Previous poll questions:
Like Monday's question, our survey today is another one of our annual inquiries. Because the sport inhabits and inherits turnover every spring, it's always revealing to discover which hires are considered the best by coaches' peers. And in most years, at least two or three jobs that are considered top 25-good open up. That happened yet again in 2015. But it's not always the big school openings that win the poll.

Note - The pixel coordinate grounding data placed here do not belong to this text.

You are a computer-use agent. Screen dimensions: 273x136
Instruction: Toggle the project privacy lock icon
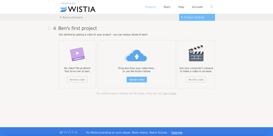(x=55, y=28)
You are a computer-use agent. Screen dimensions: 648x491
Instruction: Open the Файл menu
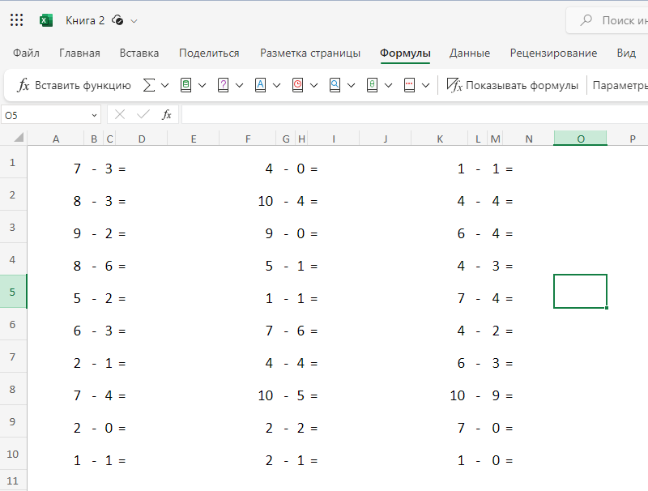pos(26,52)
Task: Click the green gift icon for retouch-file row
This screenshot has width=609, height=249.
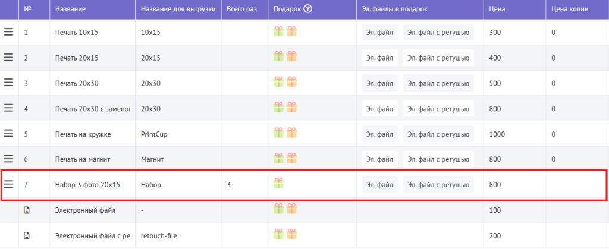Action: [x=279, y=235]
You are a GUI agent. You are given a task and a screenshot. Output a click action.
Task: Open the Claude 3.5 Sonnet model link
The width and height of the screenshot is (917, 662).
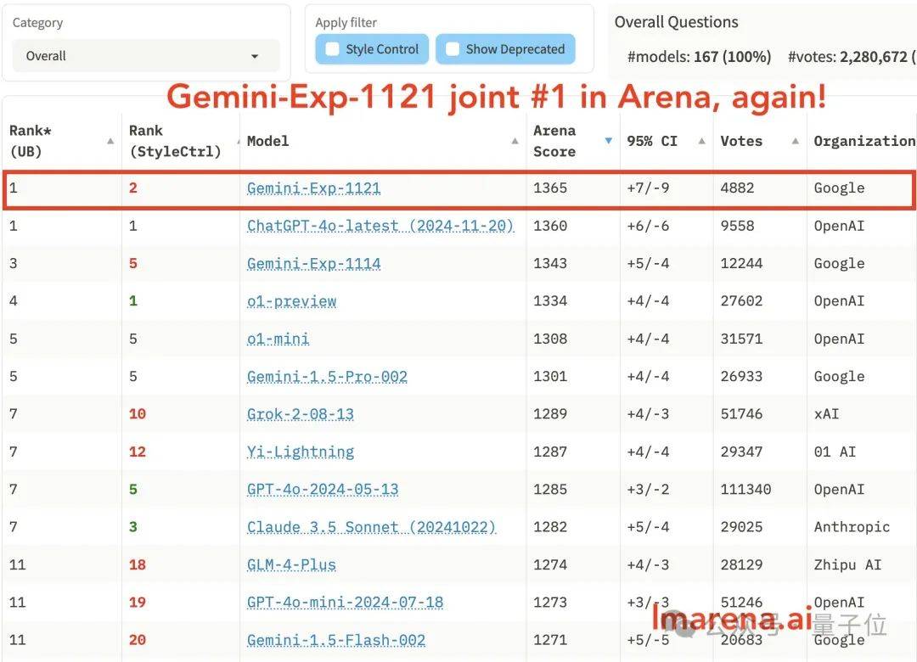tap(373, 527)
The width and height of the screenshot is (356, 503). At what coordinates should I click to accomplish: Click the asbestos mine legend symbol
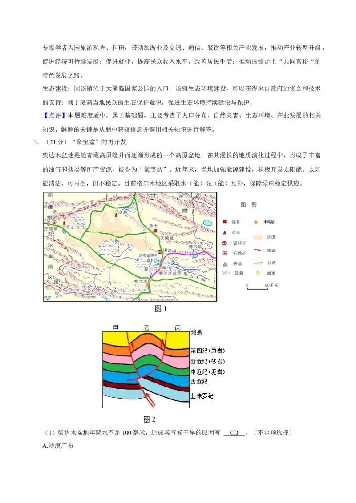[225, 253]
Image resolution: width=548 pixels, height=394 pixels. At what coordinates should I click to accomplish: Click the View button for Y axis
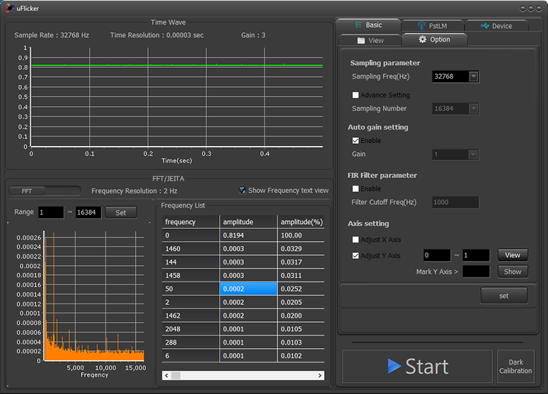pos(512,255)
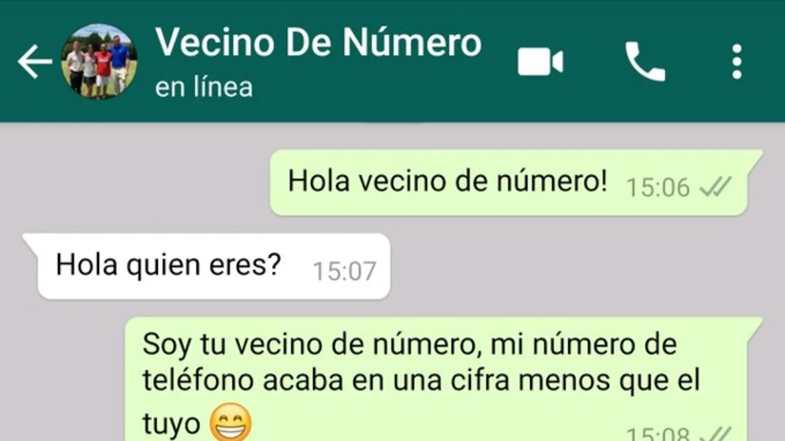Click the word 'tuyo' before the emoji
The width and height of the screenshot is (785, 441).
(x=171, y=425)
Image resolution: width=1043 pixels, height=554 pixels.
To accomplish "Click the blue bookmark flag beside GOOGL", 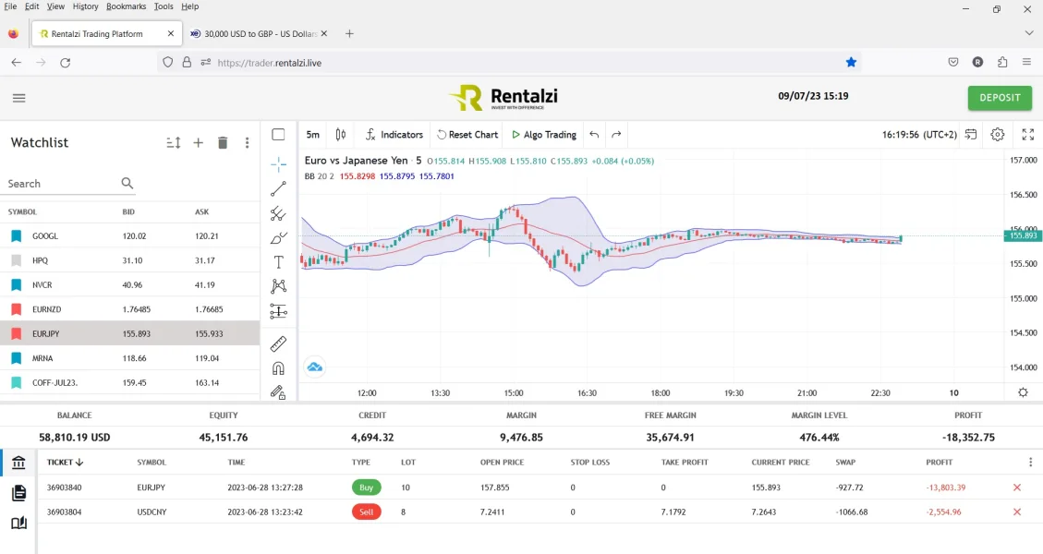I will coord(17,236).

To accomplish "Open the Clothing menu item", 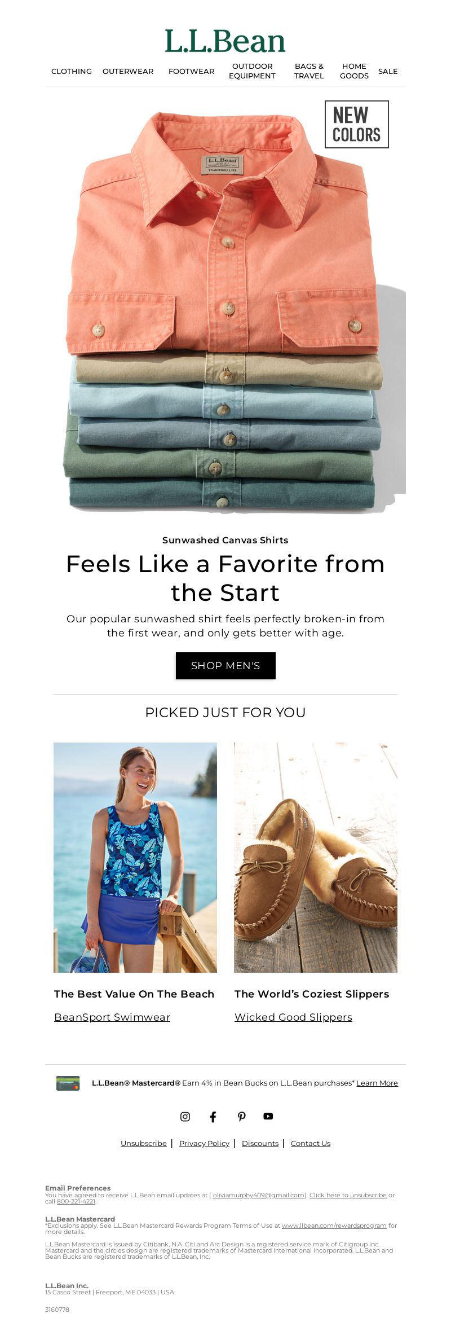I will [x=72, y=71].
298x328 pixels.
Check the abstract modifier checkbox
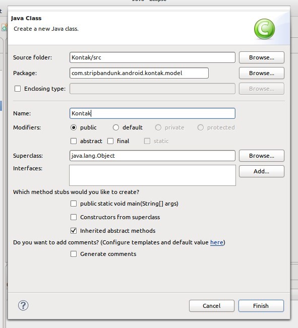[74, 141]

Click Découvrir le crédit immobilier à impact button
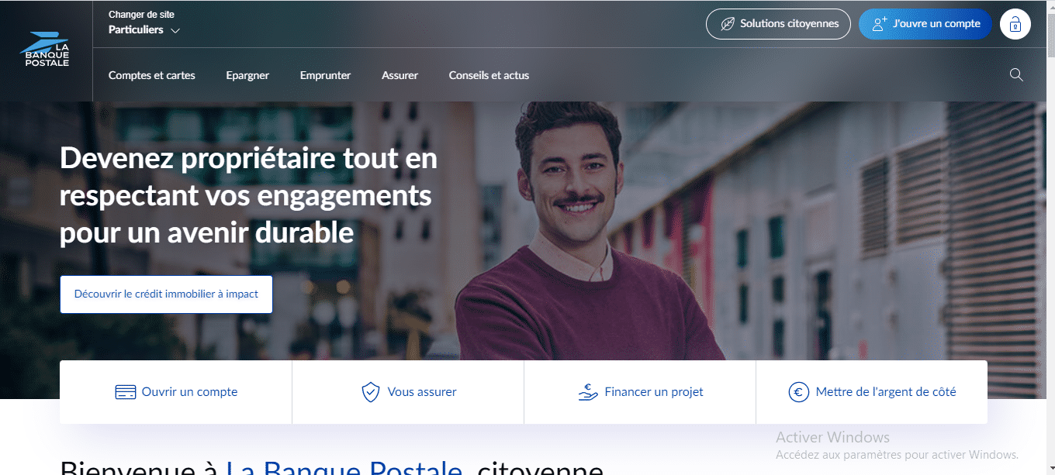166,294
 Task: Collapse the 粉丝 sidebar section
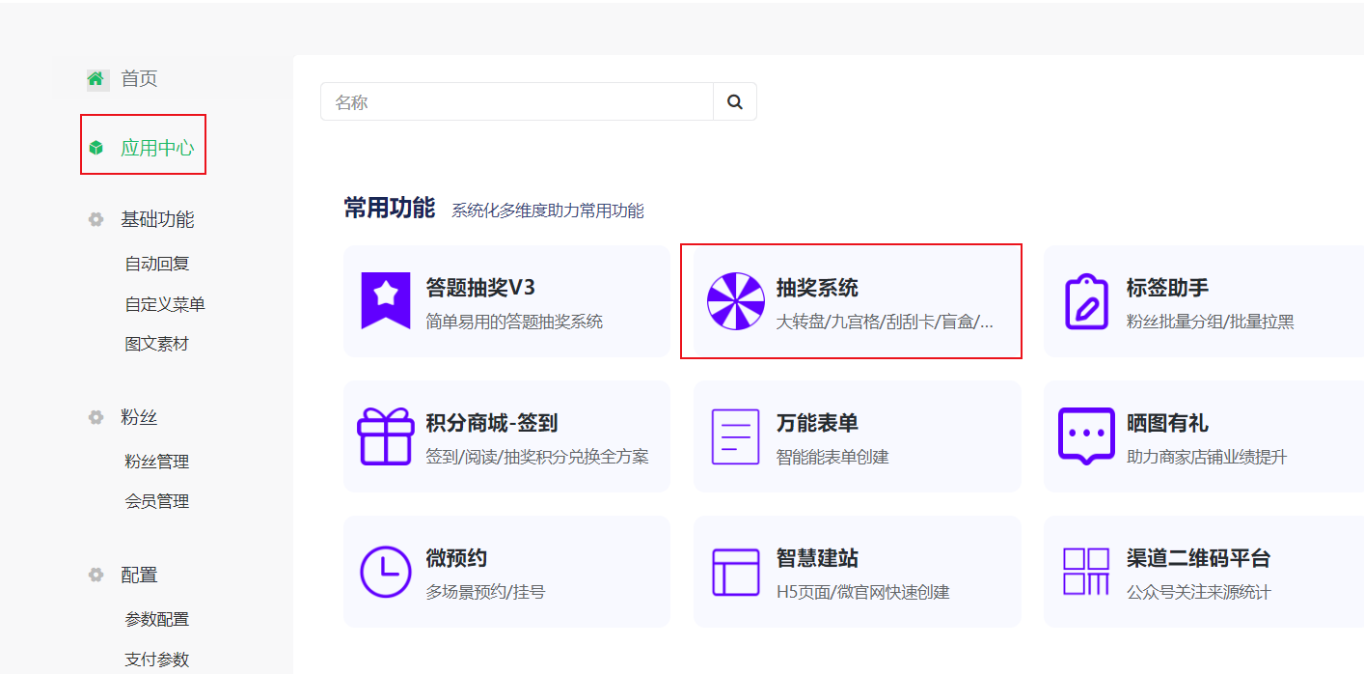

When we asked this question a year ago, Buzz Williams to Virginia Tech and Bruce Pearl to Auburn were the top vote-getters. The power of personality -- in some cases. Cuonzo Martin, who has a preseason top 15-quality team in Cal for 2015-16, received 6 percent of the vote a year ago. So with that in mind, let's look forward to a new batch of coaches at their new campuses.
We asked ...
Which coaching hire was the best in college basketball this offseason?
- Shaka Smart to Texas: 41 percent
- Ben Howland to Mississippi State: 24 percent
- Rick Barnes to Tennessee: 12 percent
Other hiring decisions receiving multiple votes: Steve Prohm to Iowa State; Steve Forbes to East Tennessee State; Bobby Hurley to Arizona State; Steve Donahue to Penn; Mike White to Florida; Chris Mullin to St. John's.
FIVE QUOTES THAT STOOD OUT
On Shaka Smart to Texas: "He's got such a terrific culture that he'll bring with him from VCU, just in terms of his ability to relate to his players. Now that he's got the frame and context of Big State U behind him, he'll be hard to stop. It'll be hard to win a recruiting battle with Texas, especially with a Texas kid."
On Ben Howland to Mississippi State: "I think for what he's done at UCLA -- and I know it's UCLA, but when he did it, the Pac-12's resources and what they were -- he's a good coach. ... At UCLA what'd he go to, three Final Fours back-to-back to back? He didn't have a losing record, and he might've rubbed some people the wrong way out there, but he's got players, won everywhere he's gone. I think he knows what he's doing. That's been proven."
On Rick Barnes to Tennessee: "I think it's a perfect marriage because both needed it. Rick needed a new place, where he wasn't being compared to the (Kevin) Durant and T.J. Ford teams; and Tennessee needs a guy to come in and do things above board. This is very much about image, and Tennessee needed a guy to enhance its image. They both needed it so badly."
On Mike White to Florida: "I loved the hire. Always root for guys who are winning at a ridiculous rate at a 'lower' level and get a shot. I appreciate what guys like that do. I always enjoyed watching his teams play."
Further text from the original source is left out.